**PROVIDED RECORDS**
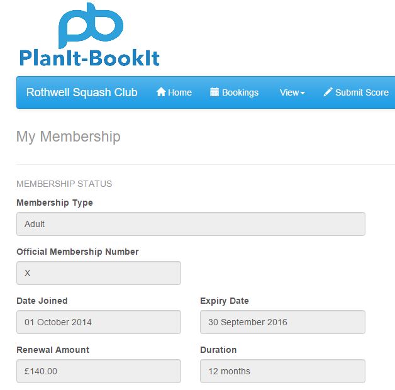Click the My Membership page heading
The height and width of the screenshot is (390, 395).
[x=69, y=137]
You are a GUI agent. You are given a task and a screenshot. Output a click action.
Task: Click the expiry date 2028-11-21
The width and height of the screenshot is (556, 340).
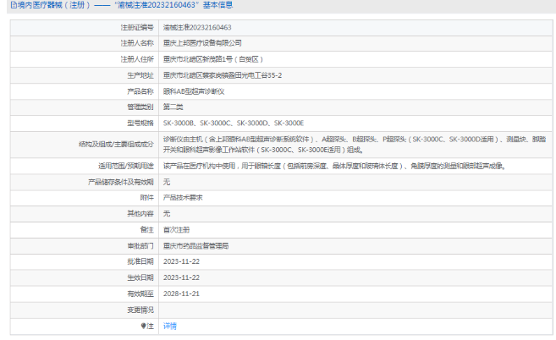(x=180, y=293)
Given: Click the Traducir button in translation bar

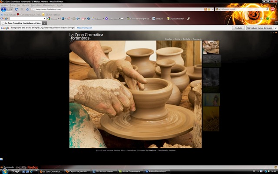Looking at the screenshot, I should [238, 28].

**EXERCISE DESCRIPTION**
Word for word, restate the lines from the one containing "Task: Click the expiry date 2028-11-21" through the end of the listing, and nothing more. Skip the pictures.

**EXERCISE SOLUTION**
Task: Click the expiry date 2028-11-21
The width and height of the screenshot is (556, 340).
(x=180, y=293)
Given: Click the Traducir button in translation bar

Looking at the screenshot, I should [238, 28].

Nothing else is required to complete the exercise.